_Stated task:_
Copy the listing verbatim from the line containing "The height and width of the screenshot is (434, 441)." through the line containing "Action: pyautogui.click(x=760, y=486)", both included, without the pictures.

_Extracted entries:_

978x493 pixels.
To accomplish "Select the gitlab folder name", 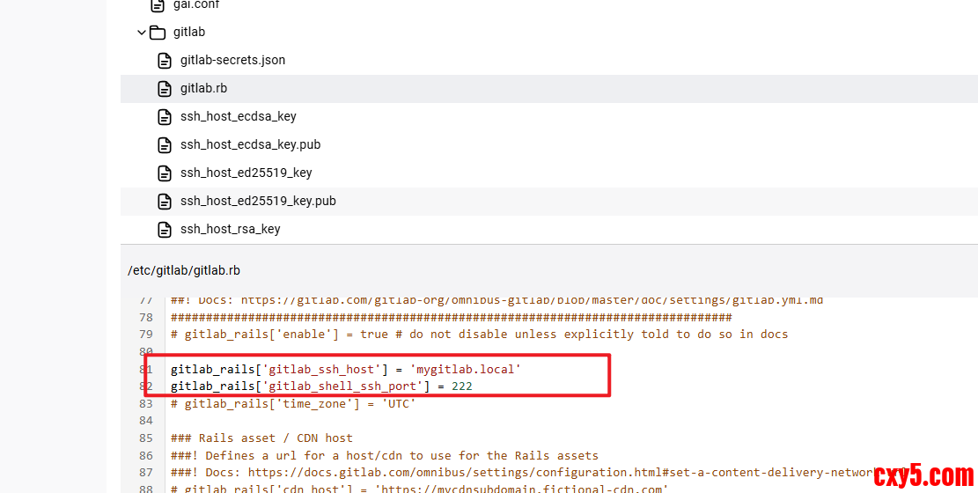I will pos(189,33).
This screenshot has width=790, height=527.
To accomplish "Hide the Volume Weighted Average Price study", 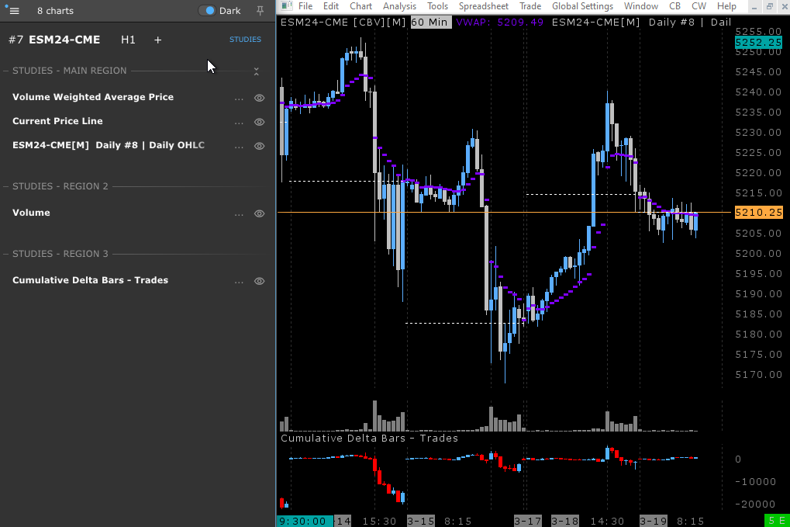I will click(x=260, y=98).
--
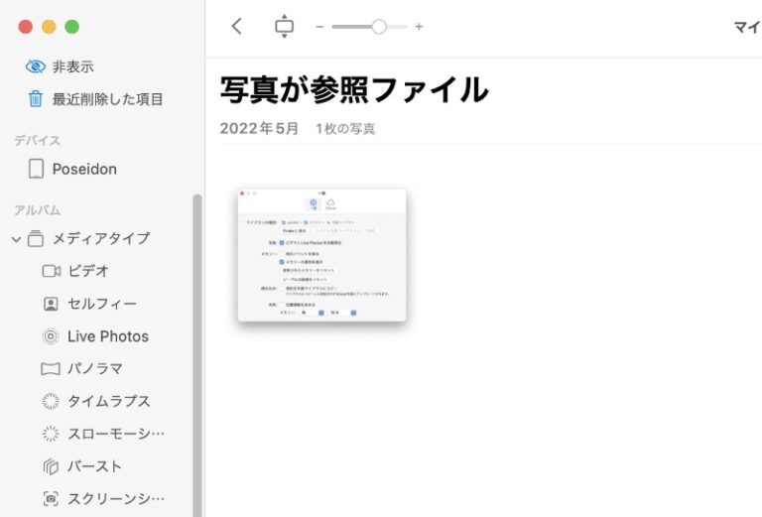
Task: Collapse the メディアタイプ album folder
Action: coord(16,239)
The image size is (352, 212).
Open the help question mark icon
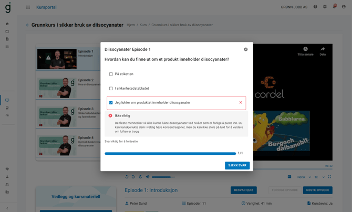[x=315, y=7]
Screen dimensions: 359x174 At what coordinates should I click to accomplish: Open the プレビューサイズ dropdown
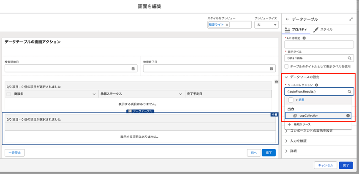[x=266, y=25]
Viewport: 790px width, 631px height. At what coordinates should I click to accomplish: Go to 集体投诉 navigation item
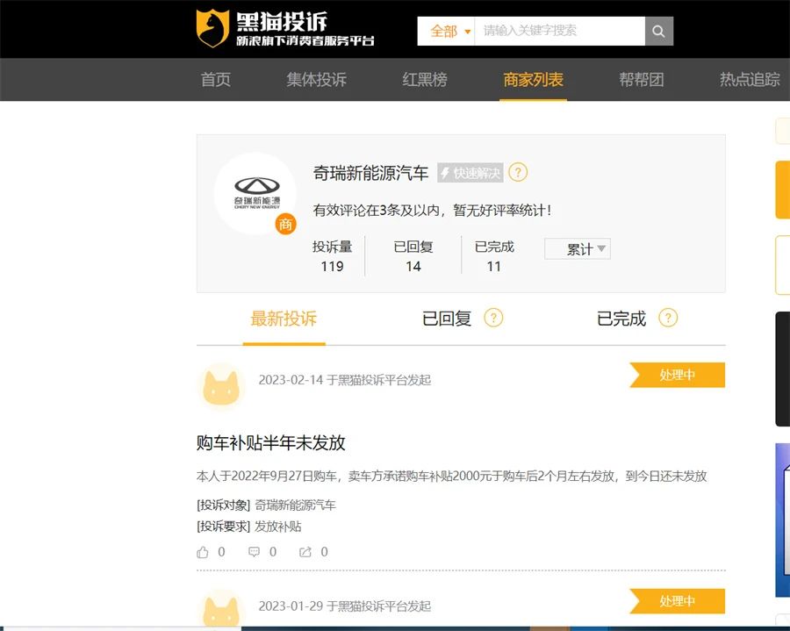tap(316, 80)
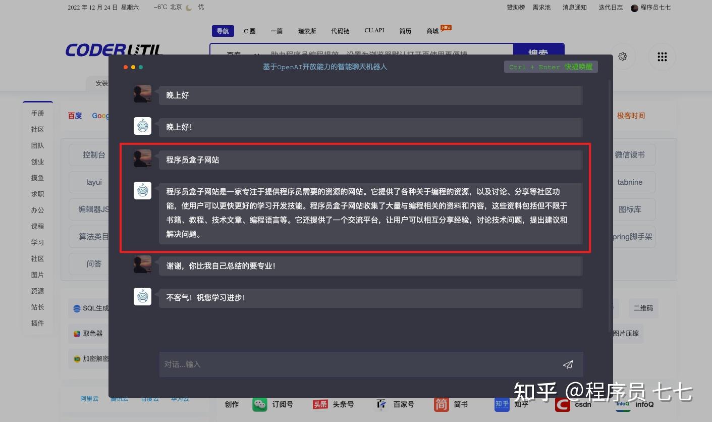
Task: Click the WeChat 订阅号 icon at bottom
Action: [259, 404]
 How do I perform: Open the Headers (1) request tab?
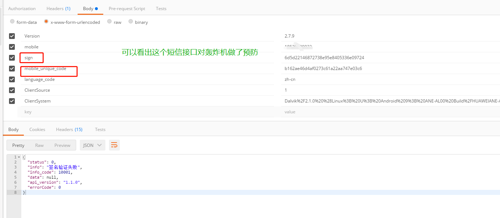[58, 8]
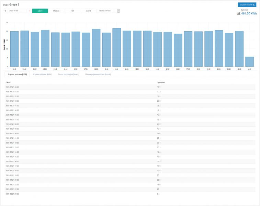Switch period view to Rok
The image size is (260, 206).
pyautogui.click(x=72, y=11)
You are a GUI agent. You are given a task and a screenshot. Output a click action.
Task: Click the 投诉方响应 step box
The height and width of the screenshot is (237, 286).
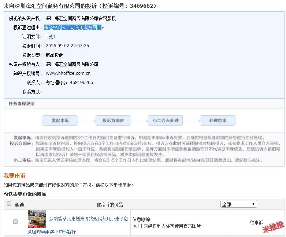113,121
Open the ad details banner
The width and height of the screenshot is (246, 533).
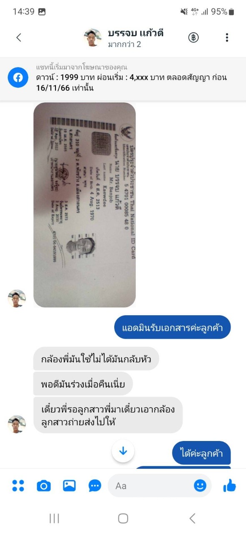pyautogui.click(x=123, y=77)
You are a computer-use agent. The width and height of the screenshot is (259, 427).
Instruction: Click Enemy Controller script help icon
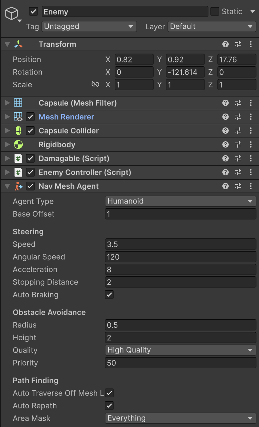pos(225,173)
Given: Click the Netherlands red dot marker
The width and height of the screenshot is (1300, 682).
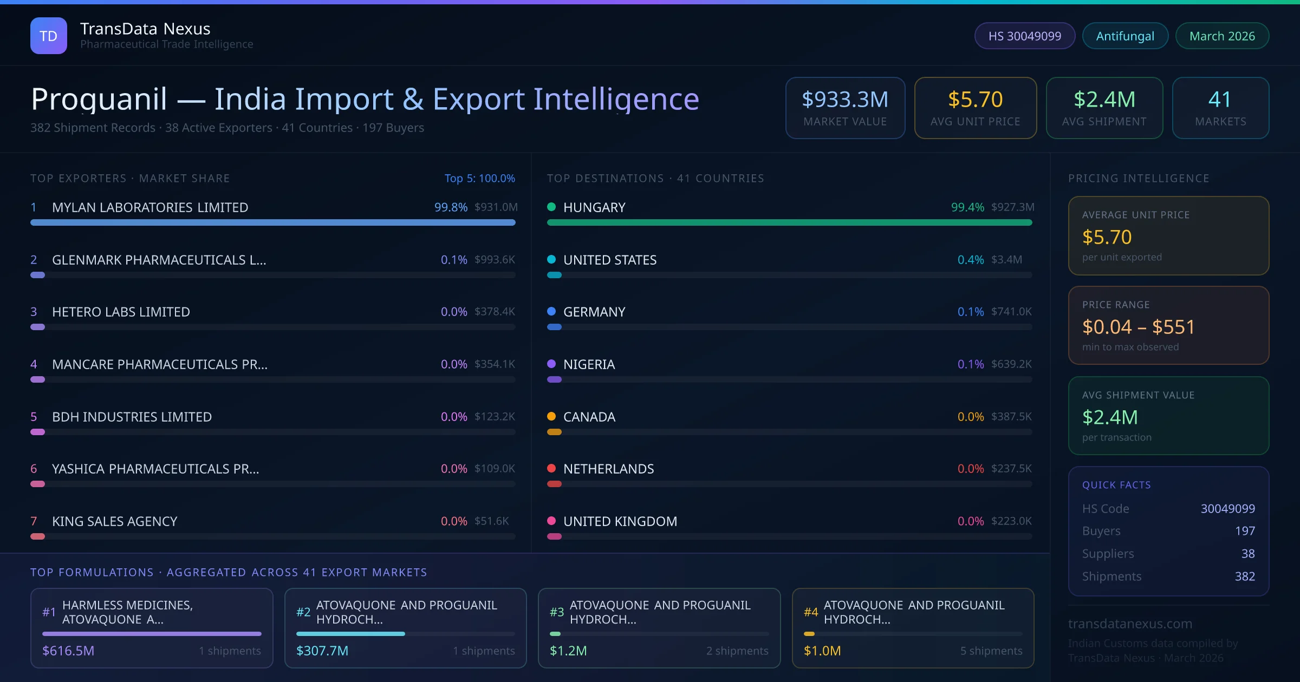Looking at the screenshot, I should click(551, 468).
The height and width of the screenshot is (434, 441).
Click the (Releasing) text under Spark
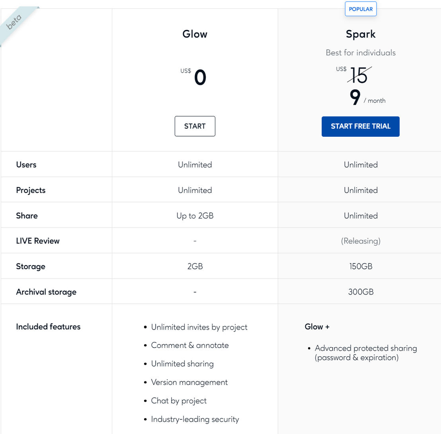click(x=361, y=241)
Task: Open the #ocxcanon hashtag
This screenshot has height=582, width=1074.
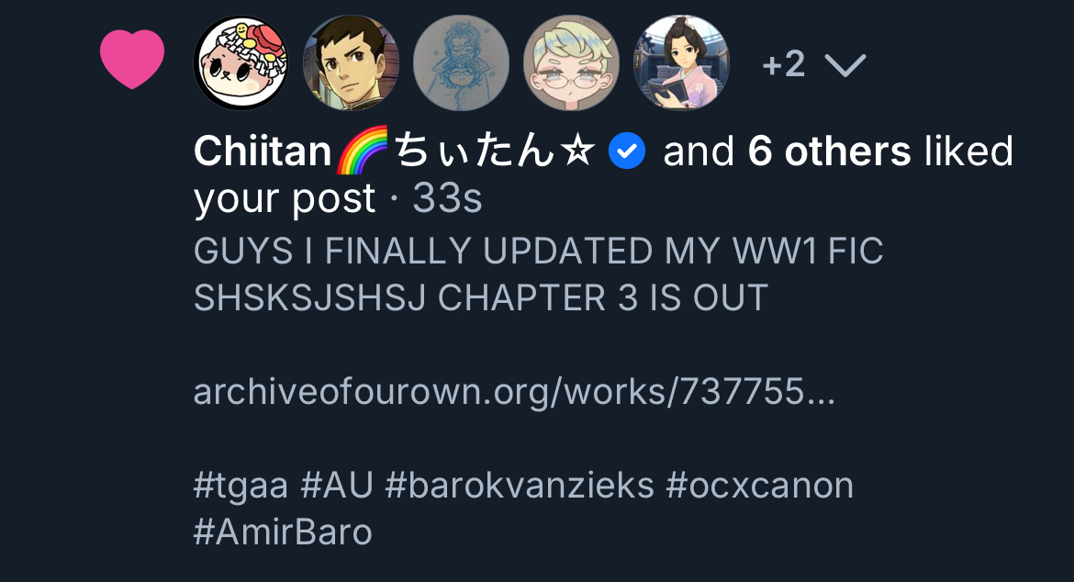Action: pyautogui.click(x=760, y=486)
--
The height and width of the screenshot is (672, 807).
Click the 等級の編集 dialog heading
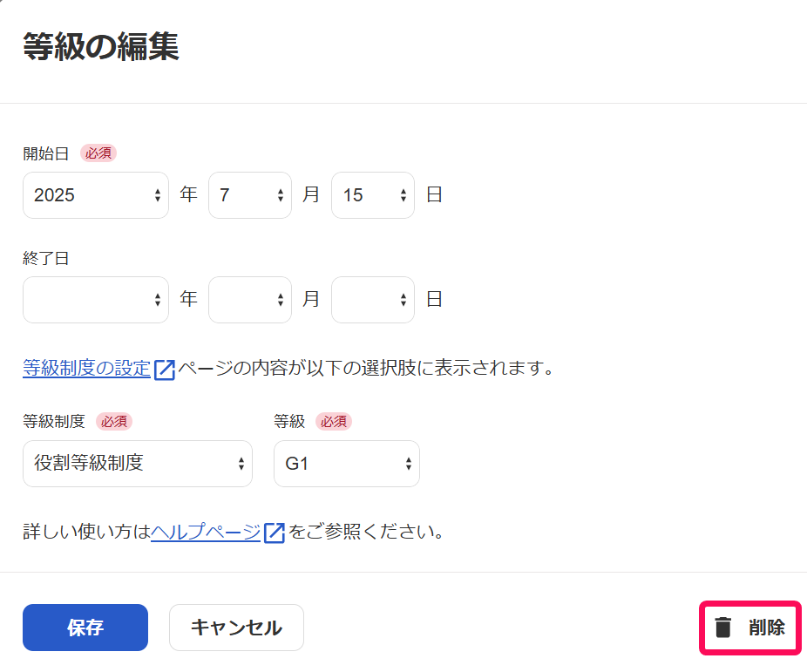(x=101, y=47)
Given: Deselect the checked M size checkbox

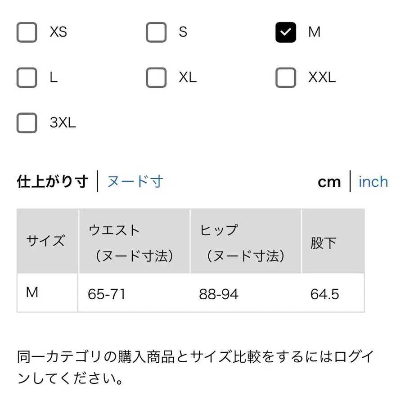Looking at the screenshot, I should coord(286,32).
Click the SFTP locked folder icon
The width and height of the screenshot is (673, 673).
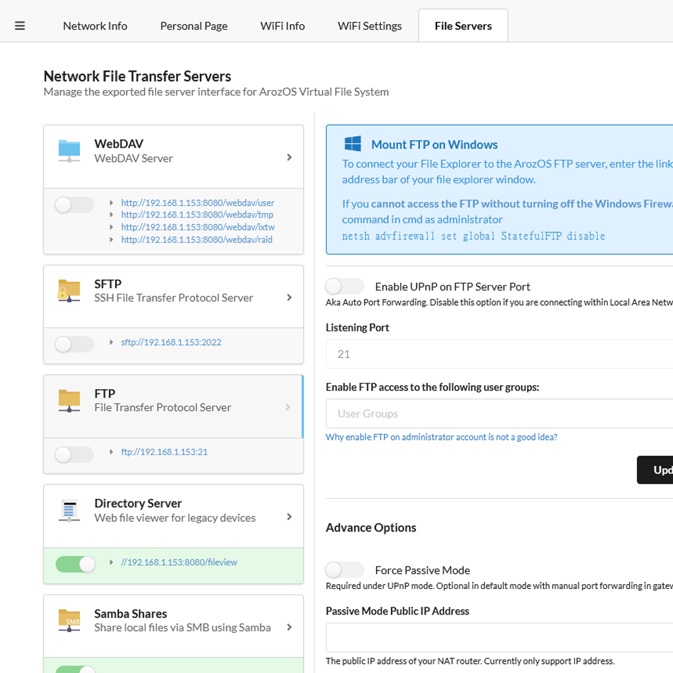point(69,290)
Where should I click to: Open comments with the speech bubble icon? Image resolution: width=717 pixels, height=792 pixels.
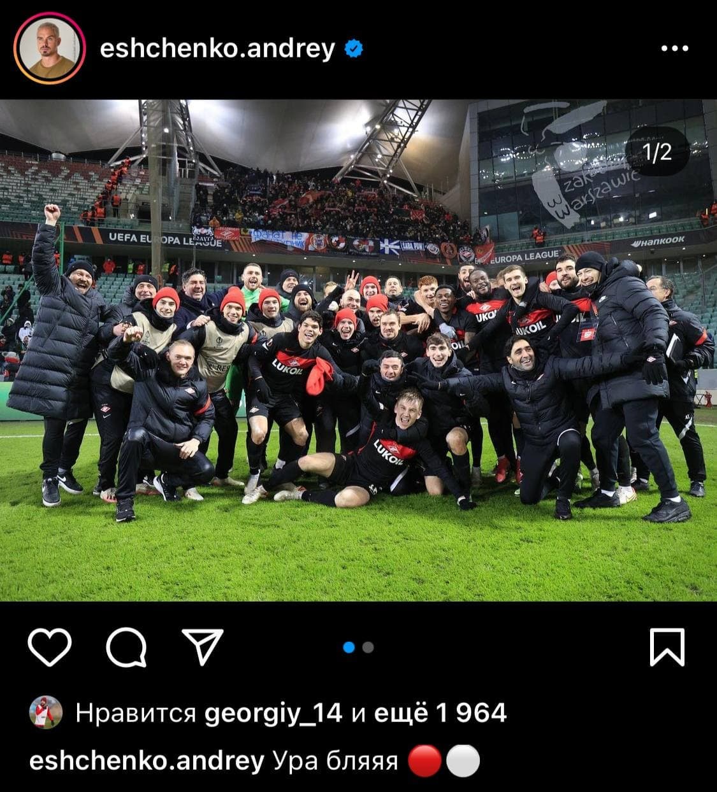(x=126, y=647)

_Worked solution:_
The height and width of the screenshot is (434, 441).
Click the (Releasing) text under Spark
click(x=361, y=241)
Task: Open the #ocxcanon hashtag
This screenshot has height=582, width=1074.
Action: pyautogui.click(x=760, y=486)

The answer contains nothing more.